Saccos growth threatened by low savings due to rising inflation

By Azael Masese

Kenya’s saving rate might decline due to skyrocketing inflation, raising fears on the country’s ability to raise the necessary capital for investment.

The cooperative sector and Savings and Credit Cooperative Societies (Saccos) in particular stand to be the biggest losers.

As Kenya marked the 100th Ushirika Day on 2nd July 2022, it was praised for topping the African charts in the cooperative movement and ranking 7th globally.

According to the Cooperative Commissioner David Obonyo, the cooperative sector contributes about 31 per cent of Kenya’s national savings.

Saving is a critical cog of the cooperative movement and the Saccos in particular, whose core mandate is to mobilize savings.

However, high inflation rate is squeezing Kenyans’ pockets, with fears of a global recession further dampening growth prospects.

Kenya’s gross saving rate as a percentage of the Gross Domestic Product (GDP), according to a 2020 World Bank report, stands at 15 per cent.
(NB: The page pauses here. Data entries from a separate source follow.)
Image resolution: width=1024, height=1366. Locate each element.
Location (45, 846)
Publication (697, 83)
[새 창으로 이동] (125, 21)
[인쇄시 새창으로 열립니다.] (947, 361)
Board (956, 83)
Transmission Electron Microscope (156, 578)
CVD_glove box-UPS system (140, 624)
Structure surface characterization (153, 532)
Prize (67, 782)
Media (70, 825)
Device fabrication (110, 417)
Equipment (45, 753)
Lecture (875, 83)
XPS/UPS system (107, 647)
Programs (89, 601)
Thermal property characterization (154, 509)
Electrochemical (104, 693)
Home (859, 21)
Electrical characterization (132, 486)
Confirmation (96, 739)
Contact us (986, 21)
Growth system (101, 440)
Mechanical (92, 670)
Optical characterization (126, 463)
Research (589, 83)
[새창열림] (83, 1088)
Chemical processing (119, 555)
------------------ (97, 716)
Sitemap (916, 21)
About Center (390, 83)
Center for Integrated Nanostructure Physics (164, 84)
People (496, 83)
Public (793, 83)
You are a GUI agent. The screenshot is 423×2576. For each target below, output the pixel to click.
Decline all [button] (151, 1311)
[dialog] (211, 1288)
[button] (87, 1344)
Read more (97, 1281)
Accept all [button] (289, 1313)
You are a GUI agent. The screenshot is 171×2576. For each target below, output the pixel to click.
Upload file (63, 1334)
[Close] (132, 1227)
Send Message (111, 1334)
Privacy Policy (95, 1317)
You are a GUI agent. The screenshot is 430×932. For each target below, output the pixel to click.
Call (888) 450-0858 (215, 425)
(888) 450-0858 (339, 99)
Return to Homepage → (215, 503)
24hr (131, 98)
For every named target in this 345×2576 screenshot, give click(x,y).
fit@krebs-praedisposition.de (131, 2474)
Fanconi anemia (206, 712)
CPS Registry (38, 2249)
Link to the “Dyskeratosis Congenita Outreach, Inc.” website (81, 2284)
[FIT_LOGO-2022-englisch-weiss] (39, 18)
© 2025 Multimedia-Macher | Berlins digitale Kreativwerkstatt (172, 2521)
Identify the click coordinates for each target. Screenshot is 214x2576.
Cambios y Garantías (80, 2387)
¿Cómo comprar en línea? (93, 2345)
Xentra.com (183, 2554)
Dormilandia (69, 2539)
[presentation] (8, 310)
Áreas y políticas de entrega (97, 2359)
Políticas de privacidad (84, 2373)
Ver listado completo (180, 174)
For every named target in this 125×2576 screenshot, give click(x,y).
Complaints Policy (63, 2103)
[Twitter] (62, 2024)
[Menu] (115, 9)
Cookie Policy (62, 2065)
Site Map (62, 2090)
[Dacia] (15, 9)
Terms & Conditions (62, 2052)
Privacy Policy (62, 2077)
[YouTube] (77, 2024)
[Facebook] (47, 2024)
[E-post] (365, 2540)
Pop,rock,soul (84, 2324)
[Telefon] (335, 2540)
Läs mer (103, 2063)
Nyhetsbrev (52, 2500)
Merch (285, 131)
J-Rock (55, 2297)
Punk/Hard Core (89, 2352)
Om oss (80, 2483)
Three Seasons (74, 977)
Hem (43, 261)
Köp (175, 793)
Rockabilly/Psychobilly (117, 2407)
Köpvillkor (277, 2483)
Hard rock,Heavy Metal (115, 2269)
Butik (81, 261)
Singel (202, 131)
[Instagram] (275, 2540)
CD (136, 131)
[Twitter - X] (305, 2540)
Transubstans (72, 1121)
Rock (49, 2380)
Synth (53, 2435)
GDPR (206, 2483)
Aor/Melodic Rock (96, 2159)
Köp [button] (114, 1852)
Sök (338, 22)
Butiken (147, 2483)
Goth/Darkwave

Uganda and Tanzania stand at 22 per cent and 34 per cent respectively.

Kenya lags behind Africa’s average saving rate of 17 per cent and this is compounded with a current sluggish outlook.

Past reports have established a correlation between the saving culture and faster growth prospects.

China for example has a 45 per cent rate of the savings to its Gross Domestic Product. Consequently, its high growth rates are attributable to the high saving rates.

Cosmopolitan Sacco Board Chair John Muigai cited the harsh economic times facing Kenyans as the cause for the low saving rates.

“Kenyans, compared to other East African Countries, are paying through their noses for essential commodities and sparing very little for saving,” he said.

Muigai highlighted the comparative fuel prices between Tanzania and Kenya as enough case study resulting to  the country’s poor savings.

In the past, there have been cases of Kenyan motorists living near the two borders, notably Isebania, flocking to neighbouring Tanzania for fuel, which is considered cheaper.

“The poor saving culture is brought about poor economy, forcing many to go into mobile loans,” he regretted.

Wanandege Sacco CEO Joanne Cheruto concurs on the high cost of living eating into Kenyan’s pockets hence eroding their power to save.

“Majority of Kenyans are economically subdued due to the high cost of living making it hard for them to save,” she said.

However, she said wrong perception on savings especially with Saccos could be hurting the culture.

Cheruto noted that there are those who could be discouraged from saving since they are fed with the wrong information.

With the harsh economic realities knocking on Kenyans’ doors, Cheruto feared that the saving rate could decline.

“With the hard economic times, Kenyans will be hard pressed to spare a few coins as savings,” she said.

On mobile borrowing, Cheruto said that the situation where Kenyans can fail to repay is sending the wrong message on the need of saving.

“There are those who borrow from the mobile loans but fail to repay and this is sending the wrong message on saving,” she said.

It is common for Kenyans to use one sim card to borrow and discard it.  

Though the high cost of living is a contributing factor to Kenya’s poor saving rate, Smartlife Sacco CEO Haron Biwott critiques Kenya’s unique consumer behavior.

“A good number of Kenyans spend whatever they have on luxurious lifestyle and not on the basic things,” he said, adding that Kenyans borrow money to spend on secondary items and any idea of delayed gratification takes a back seat.

“Even when Saccos encourage to save and borrow three or four times their savings, they cringe,” he regretted.

He revealed that the members opt to instead approach commercial banks with their pay slips for immediate cash to satisfy their financial needs.

“Even if we educate them on the advantages of saving and taking credit with our cheaper interest rates, they are disinterested,” Biwott said.

A study by the University of Nairobi titled ‘Gender and household savings behavior in Kenya’ offers insightful peek into the country’s saving rate.

“Low savings in an economy means unfavorable growth of the economy, poor job creation and inferior overall living standards relative to nations with a better savings performance,” it observes.

It revealed that household heads within the age bracket of 45-65 years had the highest (65.6 percent) saving rate of 0.00-0.20 percent and the least (9.4 percent) saving rate of 0.041-0.60.

The study recommends that low income earning households should be sensitized on the importance of savings.